*Problem to solve*: Please give back an exact reproduction of the lines from the one with "Click the 'На дашборд' button" through the end of the entries below, and no others.
*** Opening of Information shown ***
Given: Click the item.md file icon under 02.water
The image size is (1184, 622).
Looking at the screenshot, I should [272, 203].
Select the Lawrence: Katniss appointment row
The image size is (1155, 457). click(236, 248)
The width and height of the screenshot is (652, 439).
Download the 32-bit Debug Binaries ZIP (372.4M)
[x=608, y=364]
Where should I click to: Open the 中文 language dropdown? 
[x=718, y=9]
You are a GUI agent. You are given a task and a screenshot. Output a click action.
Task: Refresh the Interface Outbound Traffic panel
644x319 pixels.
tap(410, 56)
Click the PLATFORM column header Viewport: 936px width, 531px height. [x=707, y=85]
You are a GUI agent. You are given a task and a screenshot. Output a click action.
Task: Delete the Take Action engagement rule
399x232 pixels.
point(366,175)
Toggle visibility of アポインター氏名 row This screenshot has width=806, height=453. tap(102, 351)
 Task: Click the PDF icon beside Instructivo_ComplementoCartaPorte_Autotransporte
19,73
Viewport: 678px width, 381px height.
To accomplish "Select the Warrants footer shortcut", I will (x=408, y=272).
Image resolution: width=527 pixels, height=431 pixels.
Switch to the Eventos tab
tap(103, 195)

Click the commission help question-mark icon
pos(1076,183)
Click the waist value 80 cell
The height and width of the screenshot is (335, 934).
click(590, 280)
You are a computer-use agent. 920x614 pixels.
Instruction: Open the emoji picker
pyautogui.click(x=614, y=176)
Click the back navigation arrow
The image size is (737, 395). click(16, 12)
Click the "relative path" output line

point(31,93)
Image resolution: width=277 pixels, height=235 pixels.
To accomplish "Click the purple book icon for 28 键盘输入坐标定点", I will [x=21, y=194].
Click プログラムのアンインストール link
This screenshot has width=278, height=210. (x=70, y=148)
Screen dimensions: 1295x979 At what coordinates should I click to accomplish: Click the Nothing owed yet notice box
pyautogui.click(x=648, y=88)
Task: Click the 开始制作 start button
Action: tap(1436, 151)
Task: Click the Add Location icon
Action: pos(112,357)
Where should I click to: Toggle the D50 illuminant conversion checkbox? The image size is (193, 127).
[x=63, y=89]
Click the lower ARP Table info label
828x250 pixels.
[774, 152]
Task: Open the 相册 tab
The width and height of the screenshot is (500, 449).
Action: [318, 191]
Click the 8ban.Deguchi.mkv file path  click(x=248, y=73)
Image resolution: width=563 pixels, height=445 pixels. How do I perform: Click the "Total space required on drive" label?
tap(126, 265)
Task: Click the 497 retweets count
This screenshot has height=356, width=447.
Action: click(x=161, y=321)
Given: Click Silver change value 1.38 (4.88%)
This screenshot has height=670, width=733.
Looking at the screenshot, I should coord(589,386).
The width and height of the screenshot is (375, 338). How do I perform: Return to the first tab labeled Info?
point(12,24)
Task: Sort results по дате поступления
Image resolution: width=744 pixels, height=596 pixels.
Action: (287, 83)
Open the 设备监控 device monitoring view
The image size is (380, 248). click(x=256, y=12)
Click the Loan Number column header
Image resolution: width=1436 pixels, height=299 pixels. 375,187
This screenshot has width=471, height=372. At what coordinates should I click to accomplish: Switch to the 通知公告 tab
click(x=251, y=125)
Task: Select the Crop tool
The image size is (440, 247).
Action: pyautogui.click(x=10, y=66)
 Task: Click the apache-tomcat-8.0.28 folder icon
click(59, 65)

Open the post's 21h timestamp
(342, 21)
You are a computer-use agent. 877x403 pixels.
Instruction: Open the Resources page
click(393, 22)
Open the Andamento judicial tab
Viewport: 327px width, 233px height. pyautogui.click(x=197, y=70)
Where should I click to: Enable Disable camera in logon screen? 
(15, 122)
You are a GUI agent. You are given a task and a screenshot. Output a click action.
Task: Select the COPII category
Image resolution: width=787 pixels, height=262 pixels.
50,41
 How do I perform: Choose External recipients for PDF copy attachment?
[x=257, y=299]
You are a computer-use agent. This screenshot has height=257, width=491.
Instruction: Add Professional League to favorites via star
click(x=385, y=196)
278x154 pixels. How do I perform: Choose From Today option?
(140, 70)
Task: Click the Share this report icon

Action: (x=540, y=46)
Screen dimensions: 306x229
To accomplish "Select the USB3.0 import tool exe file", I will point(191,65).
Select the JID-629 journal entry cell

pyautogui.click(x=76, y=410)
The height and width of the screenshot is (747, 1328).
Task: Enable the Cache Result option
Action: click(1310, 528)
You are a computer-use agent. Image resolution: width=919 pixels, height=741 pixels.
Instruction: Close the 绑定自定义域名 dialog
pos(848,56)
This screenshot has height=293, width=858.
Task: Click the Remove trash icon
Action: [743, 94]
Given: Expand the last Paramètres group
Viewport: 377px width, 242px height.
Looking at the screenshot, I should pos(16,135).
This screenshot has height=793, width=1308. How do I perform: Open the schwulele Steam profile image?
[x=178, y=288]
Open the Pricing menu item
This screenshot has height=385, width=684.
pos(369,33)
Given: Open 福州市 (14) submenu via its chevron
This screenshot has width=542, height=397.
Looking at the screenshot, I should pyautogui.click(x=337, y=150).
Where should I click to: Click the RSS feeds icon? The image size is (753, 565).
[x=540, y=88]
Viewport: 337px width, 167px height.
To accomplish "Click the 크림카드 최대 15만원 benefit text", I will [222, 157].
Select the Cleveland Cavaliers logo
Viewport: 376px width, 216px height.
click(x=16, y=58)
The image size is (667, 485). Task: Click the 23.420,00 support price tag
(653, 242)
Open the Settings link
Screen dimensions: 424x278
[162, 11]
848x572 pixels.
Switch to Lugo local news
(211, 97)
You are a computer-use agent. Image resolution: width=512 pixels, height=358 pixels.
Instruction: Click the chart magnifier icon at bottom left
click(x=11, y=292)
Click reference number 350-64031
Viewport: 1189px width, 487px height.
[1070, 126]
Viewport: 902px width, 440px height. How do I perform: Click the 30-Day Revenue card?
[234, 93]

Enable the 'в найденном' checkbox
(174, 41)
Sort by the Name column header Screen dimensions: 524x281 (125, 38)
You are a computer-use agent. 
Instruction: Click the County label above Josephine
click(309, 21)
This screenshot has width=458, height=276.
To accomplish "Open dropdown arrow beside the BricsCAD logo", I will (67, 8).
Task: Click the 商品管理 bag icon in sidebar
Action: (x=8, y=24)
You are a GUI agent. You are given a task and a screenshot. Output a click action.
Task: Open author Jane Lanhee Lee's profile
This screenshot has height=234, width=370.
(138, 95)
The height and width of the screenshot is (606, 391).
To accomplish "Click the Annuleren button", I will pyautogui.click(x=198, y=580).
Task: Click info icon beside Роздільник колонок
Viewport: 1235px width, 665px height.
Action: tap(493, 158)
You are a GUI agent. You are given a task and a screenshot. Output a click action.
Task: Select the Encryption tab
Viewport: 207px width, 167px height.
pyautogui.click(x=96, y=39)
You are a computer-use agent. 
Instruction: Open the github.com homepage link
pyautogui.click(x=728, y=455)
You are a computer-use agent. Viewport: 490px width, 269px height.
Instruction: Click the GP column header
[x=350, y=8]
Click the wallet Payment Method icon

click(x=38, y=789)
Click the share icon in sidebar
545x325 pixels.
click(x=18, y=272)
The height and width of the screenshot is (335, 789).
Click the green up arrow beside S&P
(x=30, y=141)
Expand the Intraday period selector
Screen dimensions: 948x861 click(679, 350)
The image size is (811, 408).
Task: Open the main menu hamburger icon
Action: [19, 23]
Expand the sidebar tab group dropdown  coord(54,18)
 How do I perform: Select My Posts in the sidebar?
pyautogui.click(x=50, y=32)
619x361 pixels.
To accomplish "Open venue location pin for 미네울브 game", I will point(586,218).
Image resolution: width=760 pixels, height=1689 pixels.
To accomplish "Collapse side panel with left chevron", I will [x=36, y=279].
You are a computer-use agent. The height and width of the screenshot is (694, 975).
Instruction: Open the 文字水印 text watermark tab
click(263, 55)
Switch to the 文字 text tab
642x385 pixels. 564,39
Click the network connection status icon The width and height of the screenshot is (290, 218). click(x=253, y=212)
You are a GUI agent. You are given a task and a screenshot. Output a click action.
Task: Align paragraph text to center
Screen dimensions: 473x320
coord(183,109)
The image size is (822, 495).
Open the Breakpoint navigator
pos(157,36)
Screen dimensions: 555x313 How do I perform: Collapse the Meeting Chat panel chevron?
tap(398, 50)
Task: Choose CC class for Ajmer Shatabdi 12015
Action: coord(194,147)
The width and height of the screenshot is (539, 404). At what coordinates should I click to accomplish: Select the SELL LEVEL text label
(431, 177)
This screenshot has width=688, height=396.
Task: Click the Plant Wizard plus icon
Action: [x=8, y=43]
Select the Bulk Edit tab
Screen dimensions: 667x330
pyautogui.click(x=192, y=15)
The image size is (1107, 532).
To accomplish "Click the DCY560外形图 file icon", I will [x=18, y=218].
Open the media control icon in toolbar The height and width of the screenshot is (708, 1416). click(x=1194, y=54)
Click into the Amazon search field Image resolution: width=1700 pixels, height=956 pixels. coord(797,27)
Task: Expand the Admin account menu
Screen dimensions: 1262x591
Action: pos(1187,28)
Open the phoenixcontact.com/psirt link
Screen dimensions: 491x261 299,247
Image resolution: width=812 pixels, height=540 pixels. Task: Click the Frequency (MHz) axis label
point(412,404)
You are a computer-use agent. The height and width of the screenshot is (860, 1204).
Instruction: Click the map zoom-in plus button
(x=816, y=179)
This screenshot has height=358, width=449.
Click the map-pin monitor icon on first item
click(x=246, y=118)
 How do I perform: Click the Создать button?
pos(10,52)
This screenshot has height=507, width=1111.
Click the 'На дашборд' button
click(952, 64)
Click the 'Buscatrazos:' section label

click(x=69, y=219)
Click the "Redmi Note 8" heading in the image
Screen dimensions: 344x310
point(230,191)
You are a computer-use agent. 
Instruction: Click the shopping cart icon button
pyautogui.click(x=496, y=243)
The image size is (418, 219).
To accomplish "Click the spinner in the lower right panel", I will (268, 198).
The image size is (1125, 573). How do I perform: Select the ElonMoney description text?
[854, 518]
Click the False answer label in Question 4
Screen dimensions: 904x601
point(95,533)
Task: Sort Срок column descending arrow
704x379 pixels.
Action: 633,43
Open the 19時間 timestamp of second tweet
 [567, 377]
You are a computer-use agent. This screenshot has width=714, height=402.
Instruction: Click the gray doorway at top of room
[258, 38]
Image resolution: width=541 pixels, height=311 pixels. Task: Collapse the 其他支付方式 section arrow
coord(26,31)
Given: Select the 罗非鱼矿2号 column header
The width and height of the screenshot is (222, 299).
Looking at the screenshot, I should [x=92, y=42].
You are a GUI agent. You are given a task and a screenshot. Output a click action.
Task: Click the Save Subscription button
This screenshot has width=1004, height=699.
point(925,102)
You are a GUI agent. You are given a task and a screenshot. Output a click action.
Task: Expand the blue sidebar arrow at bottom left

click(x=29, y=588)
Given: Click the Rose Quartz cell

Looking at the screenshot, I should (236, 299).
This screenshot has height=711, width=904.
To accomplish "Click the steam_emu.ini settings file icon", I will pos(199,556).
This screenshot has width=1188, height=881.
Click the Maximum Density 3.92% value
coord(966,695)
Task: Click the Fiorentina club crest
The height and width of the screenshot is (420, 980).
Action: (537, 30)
*** Close of Information shown ***
*Written reply*:
Click the 'На дашборд' button
click(952, 64)
Click the 'Buscatrazos:' section label

click(x=69, y=219)
Click the "Redmi Note 8" heading in the image
Screen dimensions: 344x310
point(230,191)
You are a computer-use agent. 
Instruction: Click the shopping cart icon button
pyautogui.click(x=496, y=243)
The image size is (418, 219).
To accomplish "Click the spinner in the lower right panel", I will (268, 198).
The image size is (1125, 573). How do I perform: Select the ElonMoney description text?
[854, 518]
Click the False answer label in Question 4
Screen dimensions: 904x601
point(95,533)
Task: Sort Срок column descending arrow
704x379 pixels.
Action: 633,43
Open the 19時間 timestamp of second tweet
 [567, 377]
You are a computer-use agent. This screenshot has width=714, height=402.
Instruction: Click the gray doorway at top of room
[258, 38]
Image resolution: width=541 pixels, height=311 pixels. Task: Collapse the 其他支付方式 section arrow
coord(26,31)
Given: Select the 罗非鱼矿2号 column header
The width and height of the screenshot is (222, 299).
Looking at the screenshot, I should [x=92, y=42].
You are a GUI agent. You are given a task and a screenshot. Output a click action.
Task: Click the Save Subscription button
This screenshot has width=1004, height=699.
point(925,102)
You are a GUI agent. You are given a task and a screenshot. Output a click action.
Task: Expand the blue sidebar arrow at bottom left

click(x=29, y=588)
Given: Click the Rose Quartz cell

Looking at the screenshot, I should (236, 299).
This screenshot has height=711, width=904.
To accomplish "Click the steam_emu.ini settings file icon", I will pos(199,556).
This screenshot has width=1188, height=881.
Click the Maximum Density 3.92% value
coord(966,695)
Task: Click the Fiorentina club crest
The height and width of the screenshot is (420, 980).
Action: (537, 30)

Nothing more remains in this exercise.